Circumstance and Pitfall | Classic Definition | Corrective Strategies | Example |
---|---|---|---|
Availability heuristic | Judging by ease of recalling past cases | Verify with legitimate statistics (“If you hear hoof beats, think about horses, not zebras”) | A patient with crushing chest pain was incorrectly treated for myocardial infarction, despite indications that an aortic dissection was present18 |
Anchoring heuristic (premature closure) | Relying on initial impressions | Reconsider in light of new data or second opinion, consider extremes (“If the patient dies unexpectedly, what would it be from?”) | Repeated positive blood cultures with Corynebacterium were dismissed as contaminants; the patient was eventually diagnosed with Corynebacterium endocarditis19 |
Framing effects | Being swayed by subtle wording | Examine case from alternative perspectives (“Let’s play devil’s advocate …”) | A heroin-addicted patient with abdominal pain was treated for opiate withdrawal, but proved to have bowel perforation20 |
Blind obedience | Showing undue deference to authority or technology | Reconsider when authority is more remote (in case of human authority); assess test accuracy (in case of technology) | A false-negative rapid test for Streptococcus pharyngitis resulted in a delay in diagnosis21 |
Over the past decade, researchers began to study these biases in healthcare.

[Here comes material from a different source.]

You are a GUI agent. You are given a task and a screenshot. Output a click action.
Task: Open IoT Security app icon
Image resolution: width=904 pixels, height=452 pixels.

In one interesting study, internal medicine residents were presented with a series of cases in which the diagnosis was known.23 The researchers then presented additional cases with similar symptoms but different correct diagnoses. The residents were more likely to offer (mistaken) diagnoses drawn from the first cases in the subsequent cases, clear evidence of availability bias. The researchers repeated the exercise after asking residents to engage in reflective practice, a process that lies at the core of a skill known as metacognition (thinking about one’s own thinking).24 The impact of availability bias was lessened considerably, offering hope that some errors related to faulty application of heuristics can be prevented.